**Work instructions:**
All of the data must be output exactly, with every picture left out.

**Dataset records:**
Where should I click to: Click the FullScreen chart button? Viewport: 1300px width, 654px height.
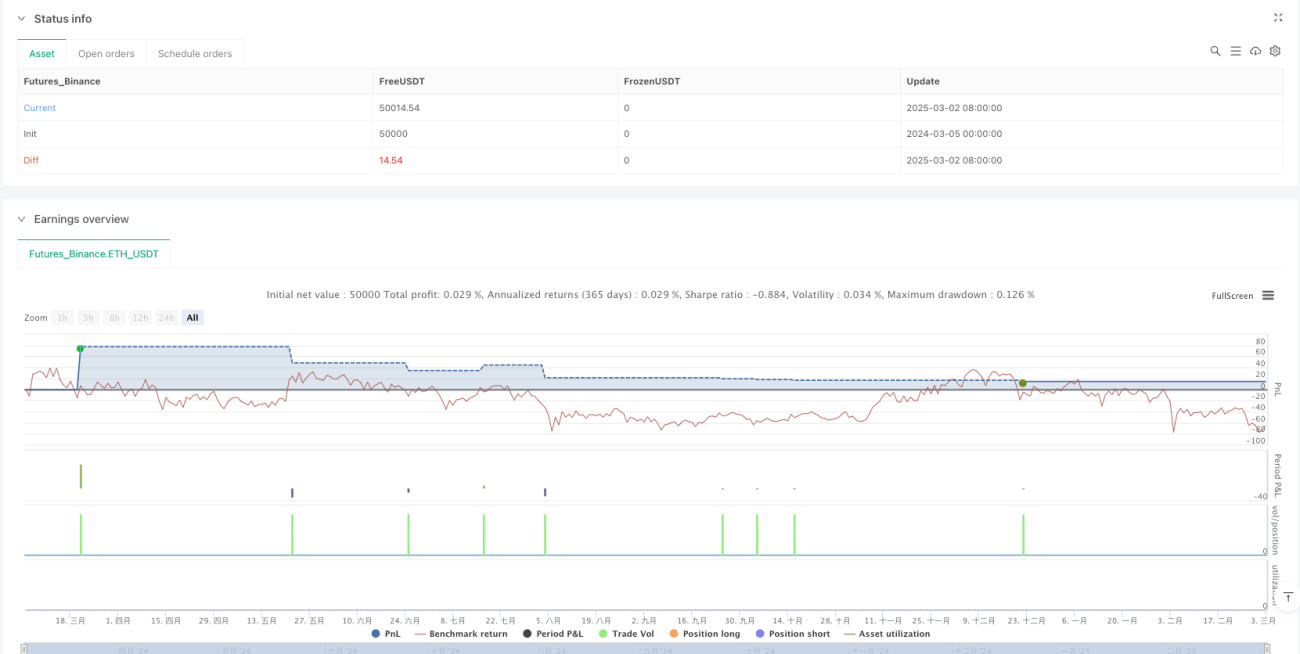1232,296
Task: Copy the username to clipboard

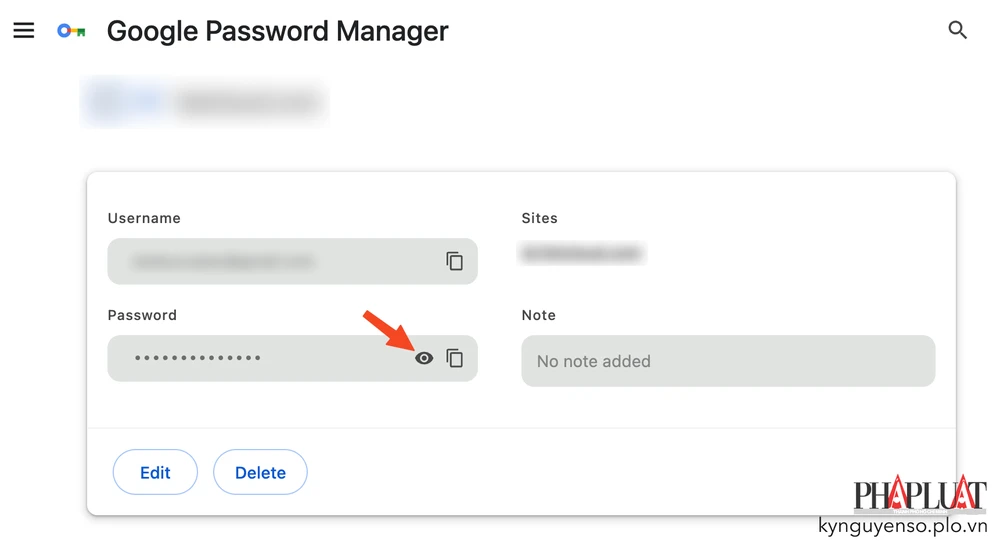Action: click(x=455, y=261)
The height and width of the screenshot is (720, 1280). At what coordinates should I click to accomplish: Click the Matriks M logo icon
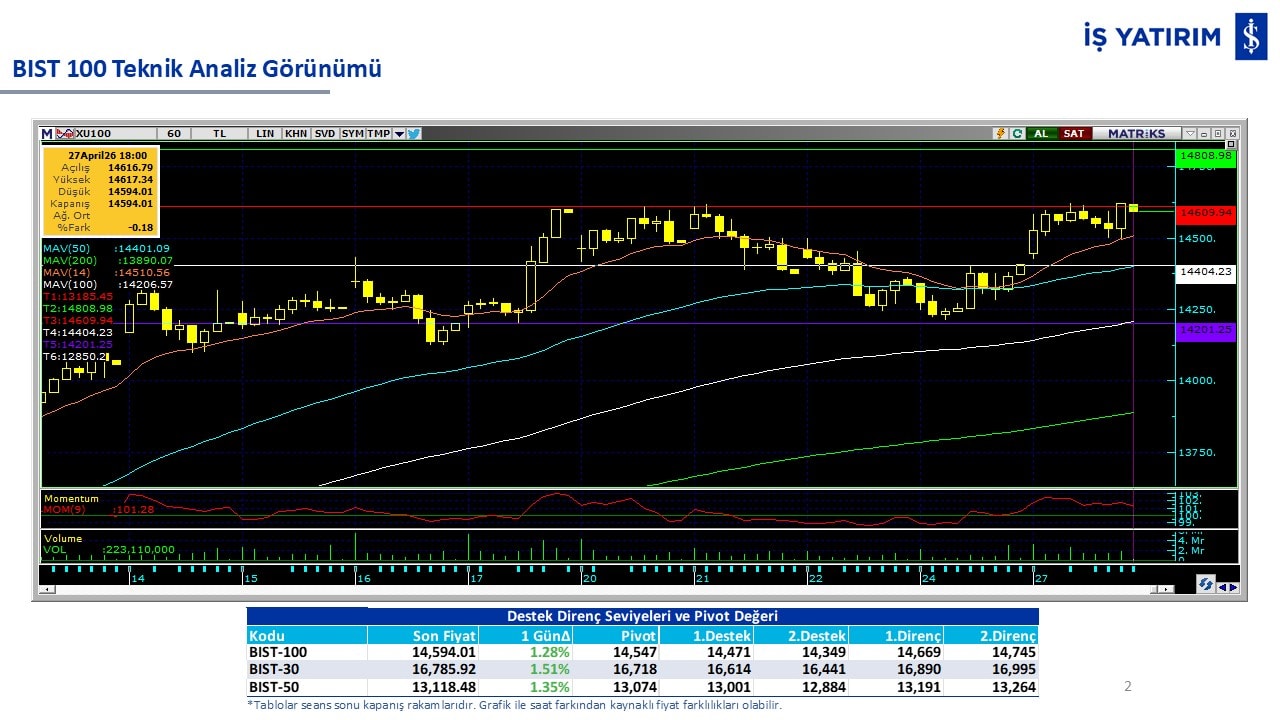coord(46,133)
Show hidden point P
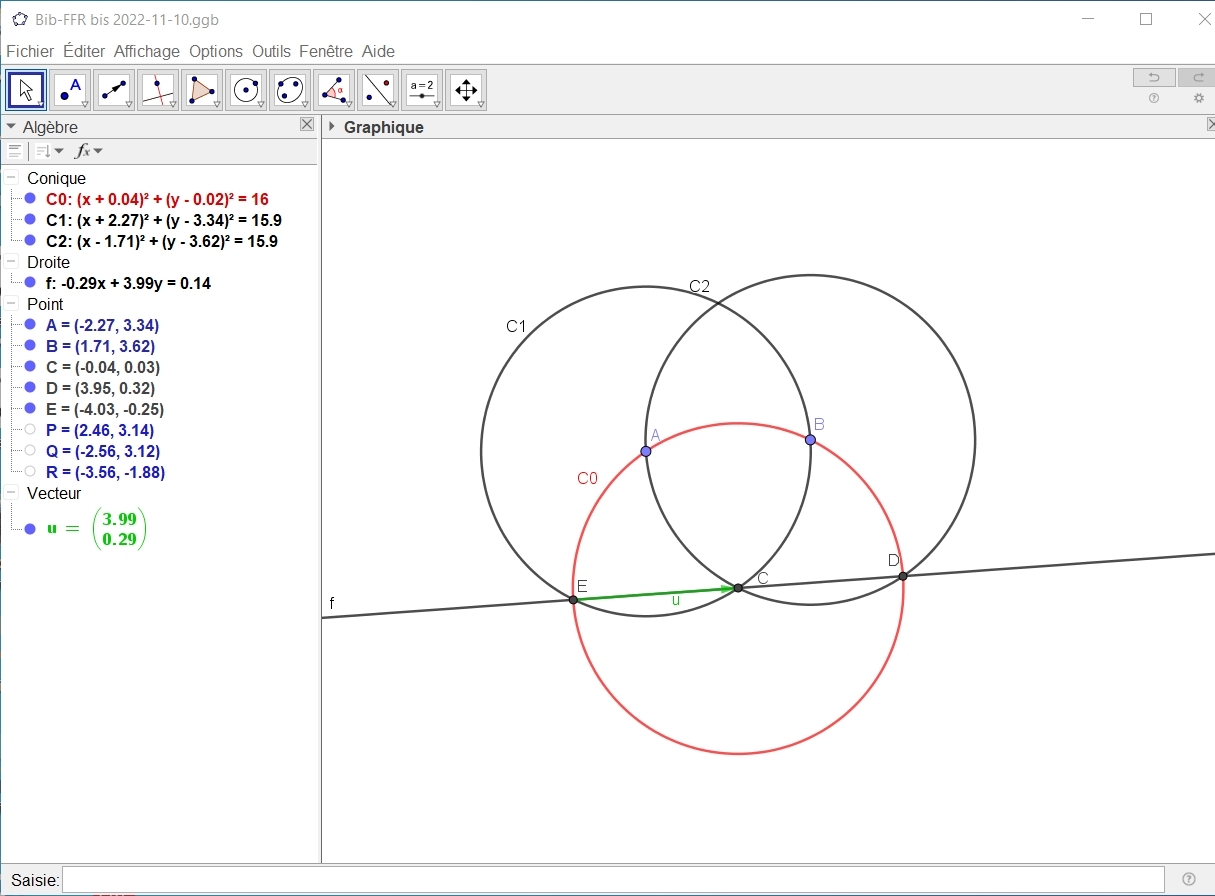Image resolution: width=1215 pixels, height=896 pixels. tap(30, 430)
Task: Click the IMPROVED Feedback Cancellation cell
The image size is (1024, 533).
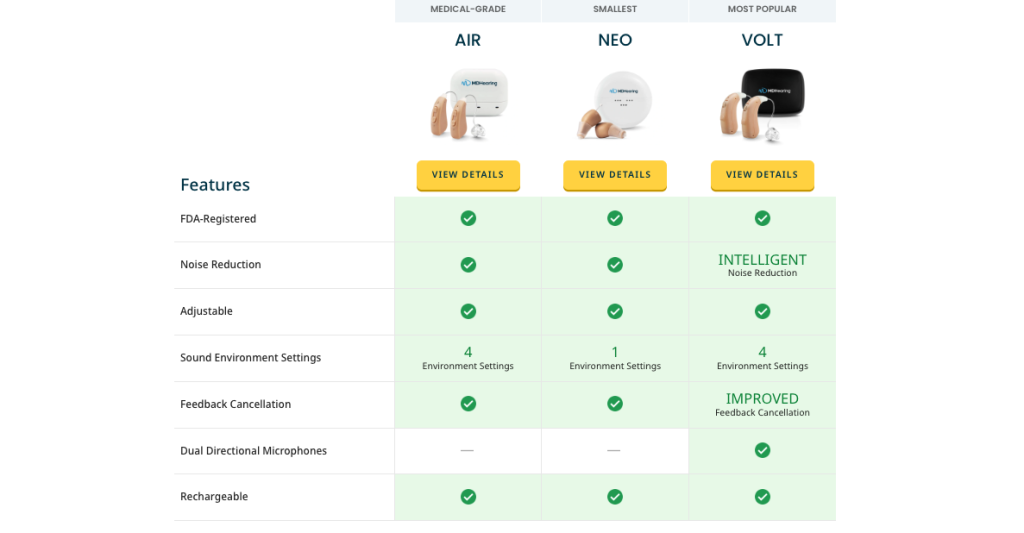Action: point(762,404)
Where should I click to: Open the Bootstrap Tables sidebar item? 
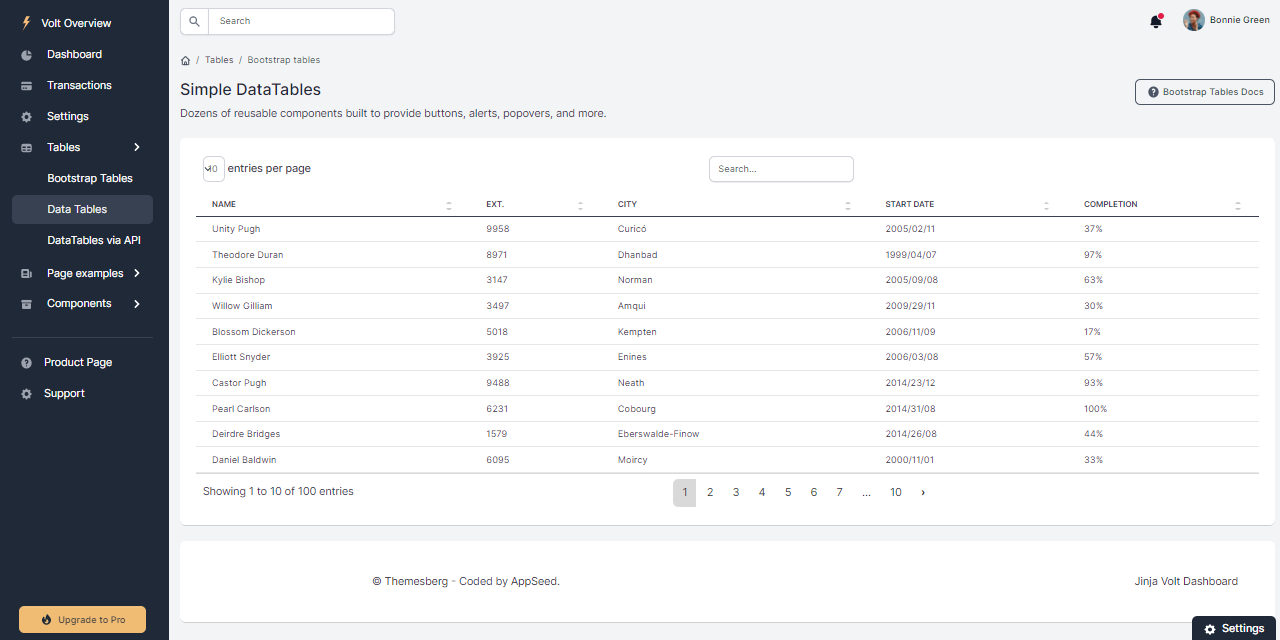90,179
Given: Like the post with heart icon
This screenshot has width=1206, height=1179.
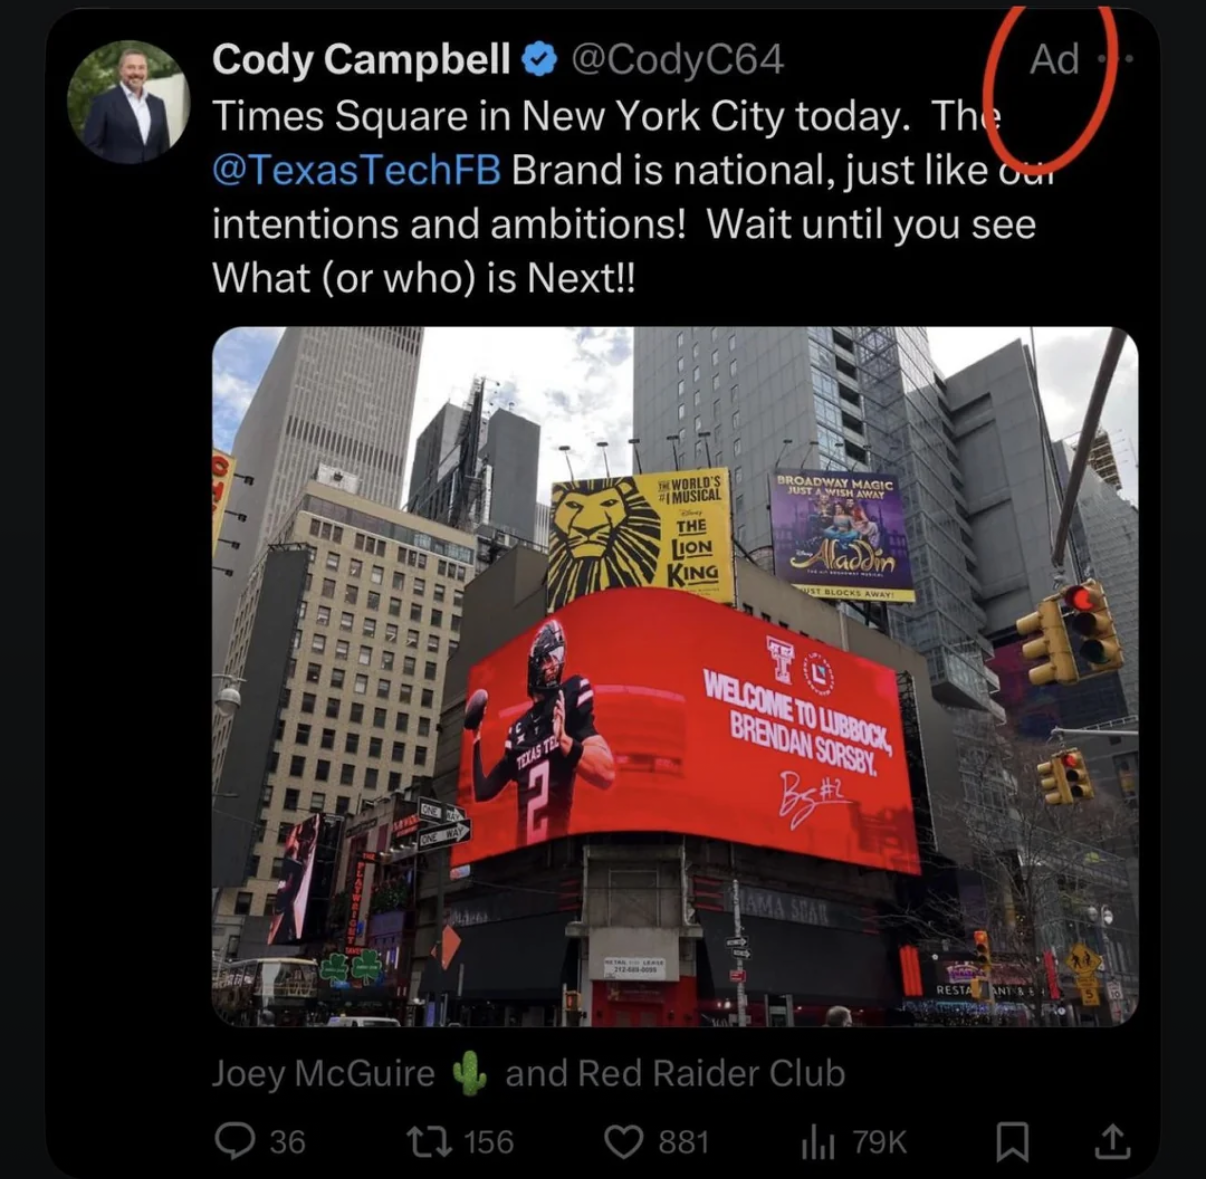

**Finished task:**
Where should I click to: Click the FullScreen chart button? Viewport: 1300px width, 654px height.
1232,296
Task: Copy the username to clipboard

Action: click(x=455, y=261)
The height and width of the screenshot is (720, 1280). At what coordinates should I click to accomplish: Click the Matriks M logo icon
coord(46,133)
Show hidden point P
Image resolution: width=1215 pixels, height=896 pixels. tap(30, 430)
Task: Click the IMPROVED Feedback Cancellation cell
The image size is (1024, 533).
Action: point(762,404)
Where should I click to: Open the Bootstrap Tables sidebar item? 
90,179
Given: Like the post with heart icon
This screenshot has width=1206, height=1179.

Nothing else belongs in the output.